**EXCERPT**
────────────────────

And now to conclude my 'Films of the Year 2009' retrospective. In the second half of the year, my viewing was a little more varied, resulting in fewer entries below that were reviewed for Den of Geek or any other outlet. So a number of the entries below are on films I have not written about before - so read away! Here's to a similarly consistent, quality-filled 2010.
The Class / Entre Les Murs
A Palme d'Or winner at Cannes in 2008, I finally saw Entre les murs at the Prince Charles over the summer. Its depiction of high school education in inner-city Paris was potent and insightful, revealing the tight-rope that teachers have to walk as they work to inspire and inform their pupils in a job that is just as much about crowd control and diplomacy. The film's fly-on-the-wall style, and well-researched (and perfectly acted) qualities make it unmissable.
After a couple of years of cross-over geek films, it seemed that there would soon be little for sci-fi nuts to call their own. However, Moon is a great big science fiction film in a style that comes along too rarely. Subtle, quiet and full of pathos, it is a piece of work that requires little special effects, and few scares and thrills; it is all bound up in human emotions and experience, and is enhanced by the coldness and isolation of space. Sam Rockwell carries the film almost single-handedly (although Kevin Spacey's mysterious, ever-so-slightly camp vocal performance deserves notice too), and newcomer Duncan Jones shows he has intelligence, resourcefulness and talent in spades. A real gem.
Fantastic Mr. Fox (review)
October came and with it brought the London Film Festival. While I didn't get full accreditation (maybe next year), I was quite excited to attend in order to see two of the programme's three films featuring George Clooney. Fantastic Mr. Fox was the first, and was the slightly better film. Full of warmth and texture provided by its orange-brown hues and furry stop-motion animation, the real joy of the flick was its collision of plucky adventure and director Wes Anderson and co-writer Noah Baumbach's New York, upper middle class, intellectual idiosyncrasies.

────────────────────

**TASK LIST**
A. List every person named in the film retrospective.
B. Pick up the film retrospective after its final sentence and keep writing in the same voice.

**DATA BLOCK**

────────────────────

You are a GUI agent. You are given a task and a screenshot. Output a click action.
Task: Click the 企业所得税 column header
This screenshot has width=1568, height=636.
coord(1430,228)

────────────────────

**ANSWERS GIVEN**
A. Sam Rockwell, Kevin Spacey, Duncan Jones, George Clooney, Wes Anderson, Noah Baumbach

B.
The Men Who Stare At Goats (review)
The Men Who Stare At Goats had more pronounced problems - mainly revolving around its fictionalised-non-fiction premise - but it was, like Fantastic Mr. Fox, an entertainingly light addition to the year's cinematic landscape. Clooney, Kevin Spacey and Jeff Bridges let loose in their hippy-GI roles, providing plenty of inoffensive laughs and cheery barminess. At the time, I said it was 'to the end, a joyous, heartfelt film... Its tone is pitched just right, with each cheeky montage sequence, furrowed brow of concentration, or straight-faced citation of the paranormal hitting a sweet, comic note'.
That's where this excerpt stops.